The comparison of the different animal models generated here is interesting because it shows that VD alone, and calcium alone each modulates the number, activation and maturation of oocytes. It also shows that in the VD-deficient situation, when the calcium level is corrected, the number and activation/maturation of oocytes return to normal, highlighting the prominent role of serum calcium in follicular activity. This study also shows that VD supplementation (in the context of normal serum calcium level) can increase ovarian reserve and litter size, but does not improve oocyte maturation and live birth rate, calling into question the therapeutic value of VD supplementation outside of a clear situation of VD deficiency. However, it is important to keep in mind that caring for several pups depends also on the intrinsic capacity of each animal and that this question would have had to be answered through foster care, which was outside the scope of this study. When VD deficiency is present, our data clearly show that restoration of serum calcium level normalizes all measured parameters from oocyte number, activation, maturation to their ability to develop into viable offspring. Thus, calcium seems to be the most critical factor with respect to the parameters evaluated, since hypocalcemia in a context of normal serum VD negatively affects each of the parameters measured.
Conclusions
Our data suggest that VD has a stimulatory effect on folliculogenesis but a negative effect on oocyte maturation and reproductive performance. Whether these antagonistic effects are due to genomic or non-genomic actions remains to be determined. In accordance with our results, Halloran and DeLuca also demonstrated earlier that VD deficiency in female rats reduced mating efficiency, litter size, and overall fertility33. Our data are also consistent with the delayed neonatal growth observed between days 6 and 15 postpartum when pups are fed by a VD-deficient mother20,34. Our work shows that serum calcium level exerts its control throughout the ovarian gametogenetic process as well as in the developing embryo.

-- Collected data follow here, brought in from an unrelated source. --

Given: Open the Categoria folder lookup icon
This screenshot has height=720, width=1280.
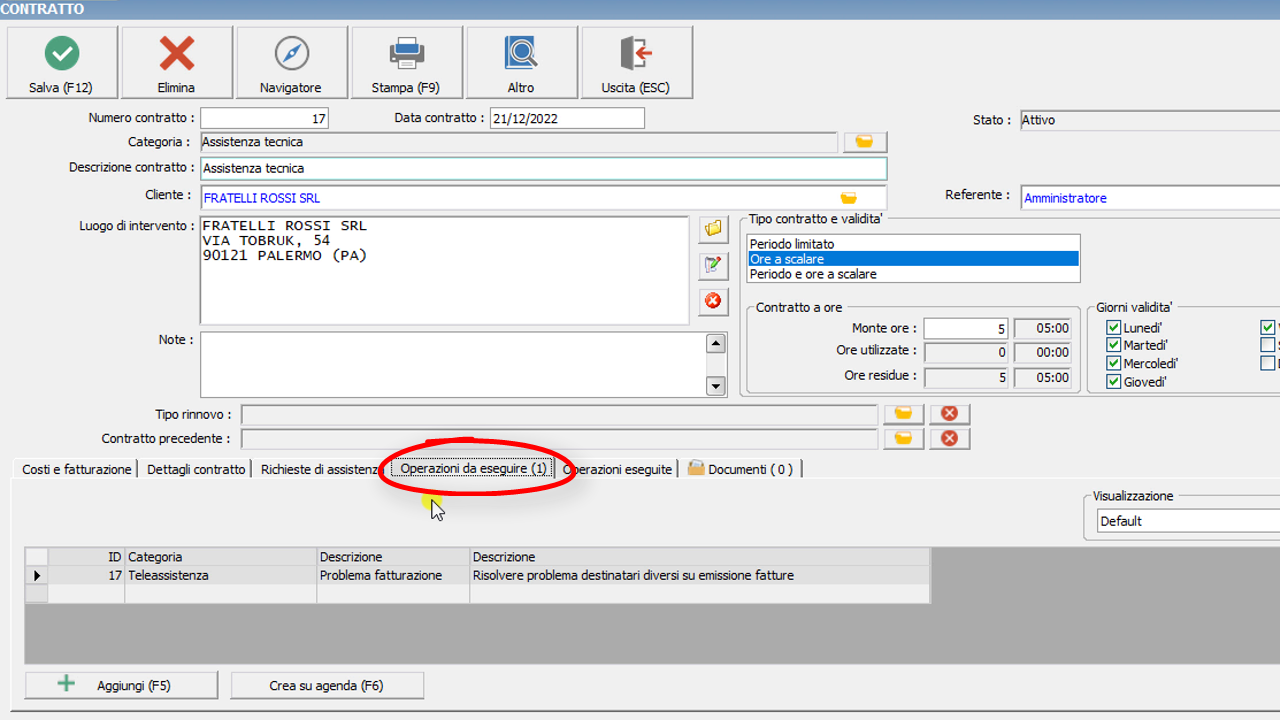Looking at the screenshot, I should [865, 142].
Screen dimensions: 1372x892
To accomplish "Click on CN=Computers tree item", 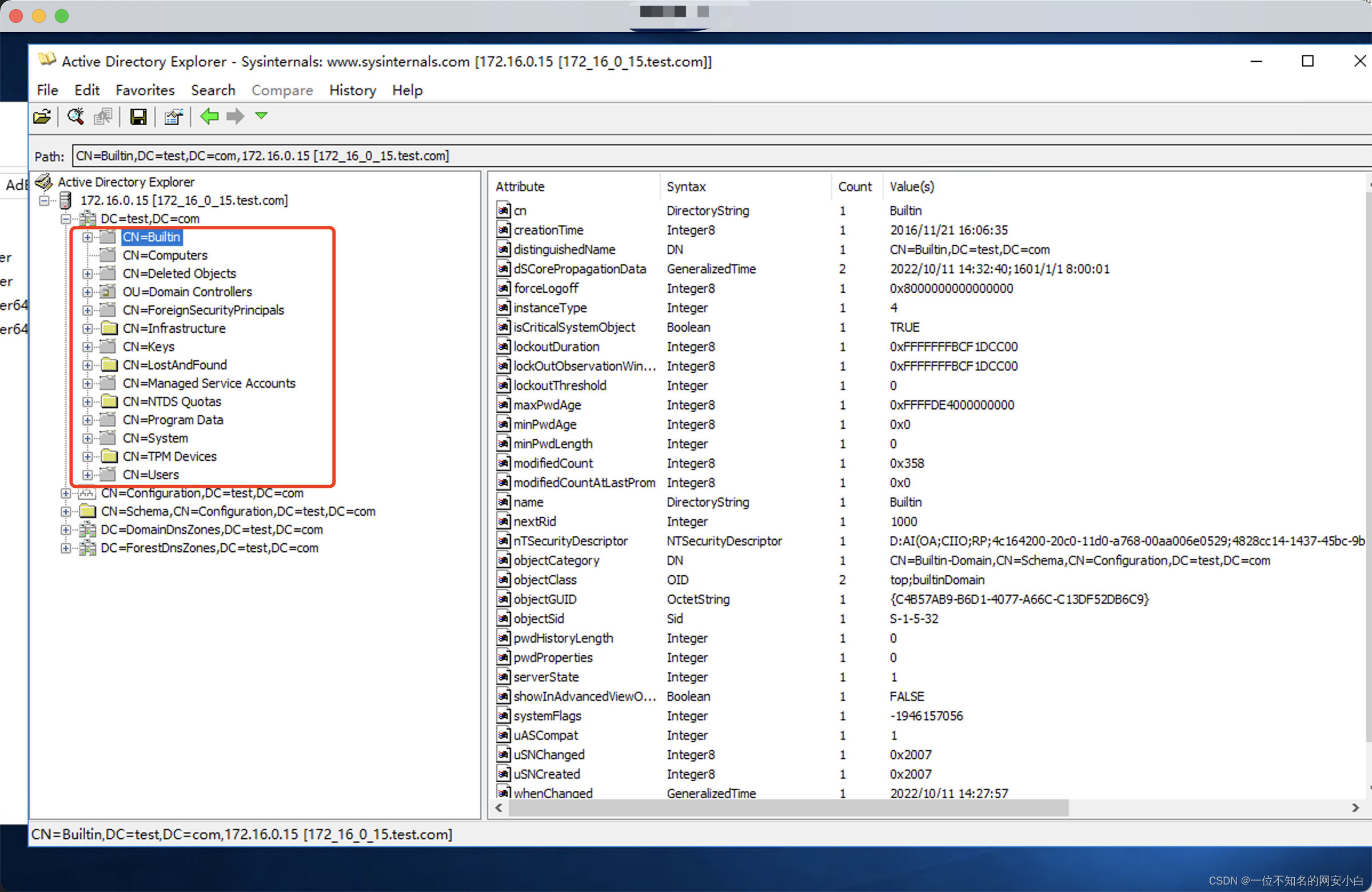I will (x=163, y=255).
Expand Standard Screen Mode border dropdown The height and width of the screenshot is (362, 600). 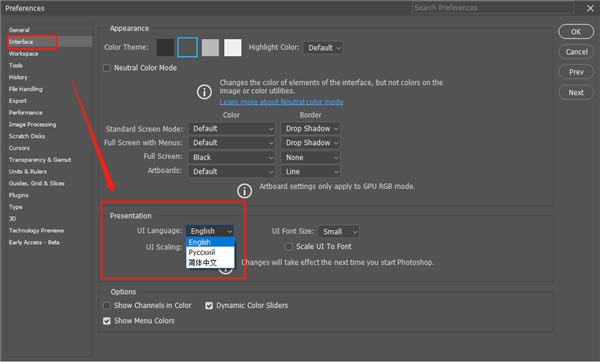[x=310, y=129]
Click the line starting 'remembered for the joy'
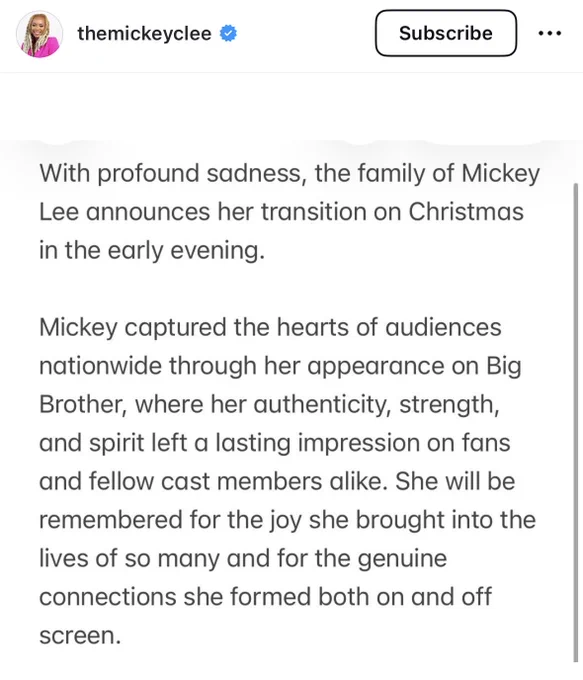Screen dimensions: 583x680 point(288,520)
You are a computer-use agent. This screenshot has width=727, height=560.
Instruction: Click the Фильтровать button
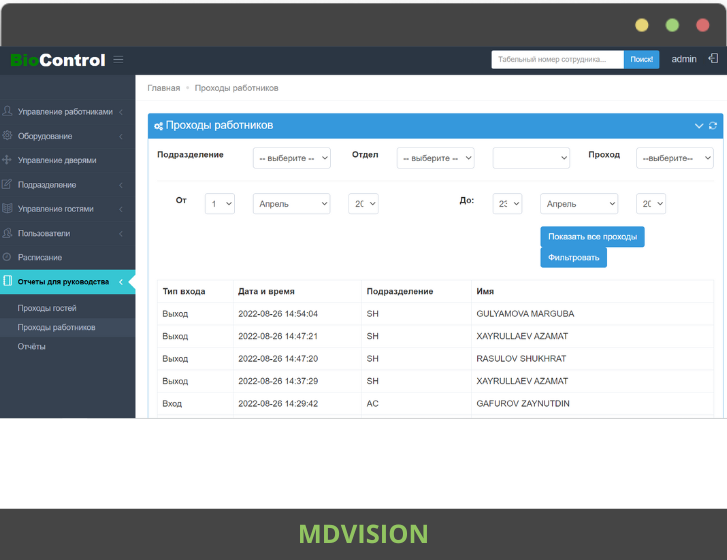pyautogui.click(x=573, y=258)
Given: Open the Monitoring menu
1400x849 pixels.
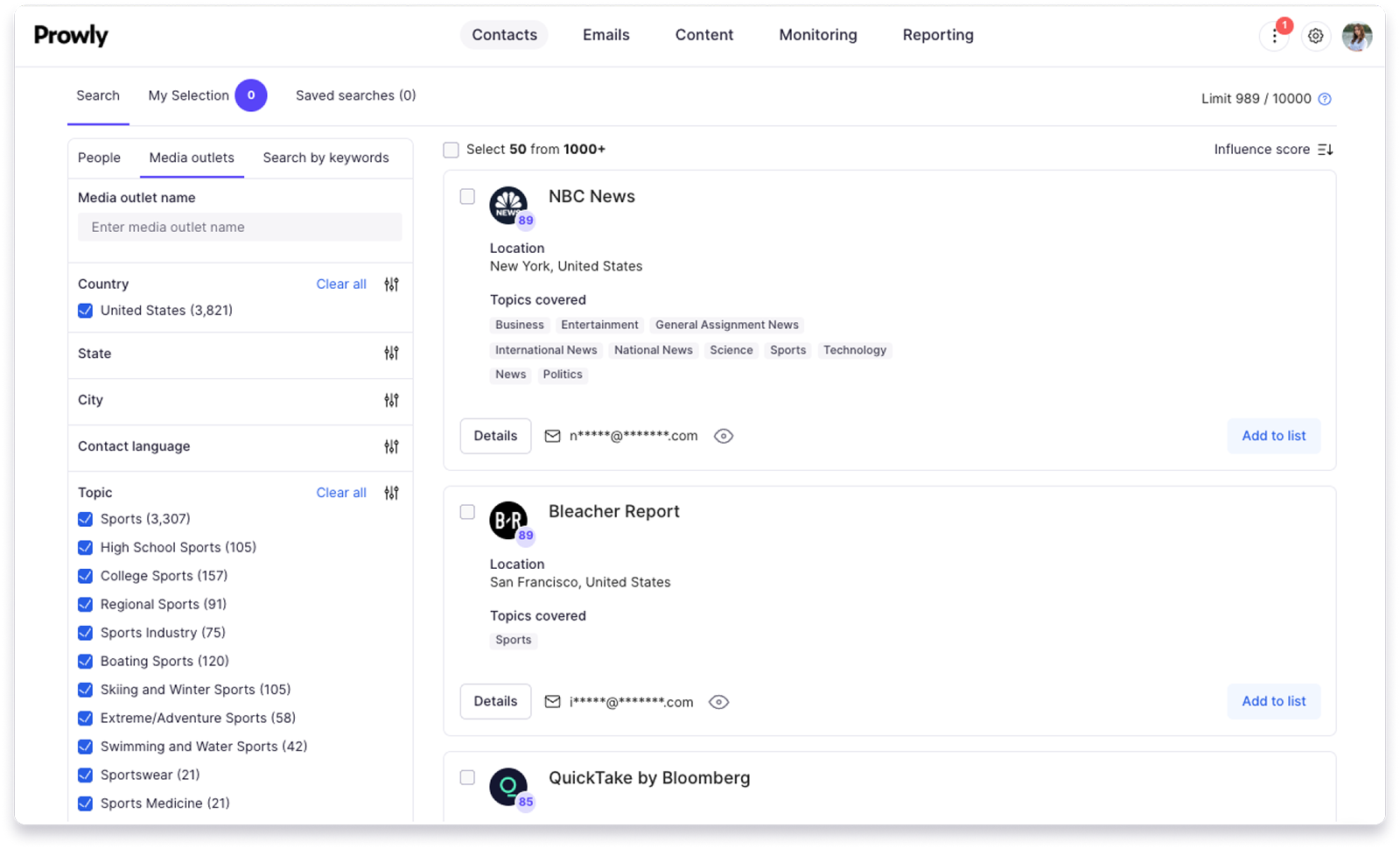Looking at the screenshot, I should [817, 35].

Overall, this work underscores the importance of optimal serum VD and calcium levels in female reproduction.
Materials and methods
Ethics and animals
All procedures were approved by the Institutional Review Board of Royan Institute, Tehran, Iran (IR.ACECR.ROYAN.REC.1399.083). All animal experiments were conducted in compliance with the ethical guidelines established by the Institutional Ethics Committee of Royan Institute. Also, the manuscript follows the recommendations in the ARRIVE guidelines.
Media and reagents
All chemicals and media were obtained from Sigma Aldrich Chemical Co. (St. Louis, MO) and Gibco (Grand Island, NY), respectively, unless stated. The Institutional Review Board and Institutional Ethical Committee of the Royan Institute approved all animal care protocols and the proposal (99000009). In addition, all methods used in this study were handled according to the guidelines and regulations provided by the Institutional Review Board and Institutional Ethical Committee of the Royan Institute.
Experimental design
Female NMRI mice aged 4–5 weeks and weighing 25–30 g were used. They were randomly divided into control, sham and study groups. The mice were kept in cages with standard food and 12 h of light per day. Before allocating the mice to the different groups, 5 mice were randomly selected and their serum 25-hydoxy-viatmin D2, calcium, and phosphorus levels were assessed (Fig. 4). For the period of adaptation to the animal facility, the mice were maintained for 10 days on a standard diet. The groups of mice were as follows:
Control group: mice were maintained on a standard diet and were not subjected to any treatment. In this group, the diet contained 0.67% phosphorus, 1% calcium and 2200 IU vitamin D3/kg of diet. Sham groups: Sham injection—mice were maintained on a standard diet and injected with a saline solution, 3 times per week for four weeks. In this group, the diet contained 0.67% phosphorus, 1% calcium and 2200 IU vitamin D3/kg of diet. Sham gavaged—mice were maintained on a standard diet and were gavaged with a saline solution daily for 4 weeks. In this group, the diet contained 0.67% phosphorus, 1% calcium and 2200 IU vitamin D3/kg diet. Please note that as the evaluation of 25-hydoxy-viatmin D2, calcium, and phosphorus levels in these two groups were identical, they were merged and were presented in the results section as one single sham group. Vitamin D overdose/normo-calcemia (VD++Ca+) group: each mouse was gavaged with 1000 IU vitamin D daily for 4 weeks. In this group, the diet contained 0.4% phosphorus, 0.2% calcium and 2200 IU vitamin D3/kg of diet35. Vitamin D deficient/hypo-calcemia (VD−Ca−) group: mice were treated with 32 ng paricalcitol 3 times per week for one week. In this group, the diet contained 0.67% phosphorus, 1% calcium and less than 8 IU vitamin D3/kg of diet36. The mice were maintained under UV restriction conditions37. Vitamin D deficient/normo-calcemia (VD−Ca+) group: mice were treated with 32 ng paricalcitol 3 times per week for one week. In this group, the diet contained 1.25% phosphorus, 2% calcium, 20% lactose and less than 8 IU vitamin D3/kg of diet36. The mice were maintained under UV restriction conditions37. Vitamin D Normal/hypo-calcemia (VD+Ca−): each mice was treated with 0.02 mg of zoledronic acid 3 times per week for four weeks. In this group, the diet contained 0.4% phosphorus, 0.2% calcium and 2200 IU vitamin D3/kg of diet38.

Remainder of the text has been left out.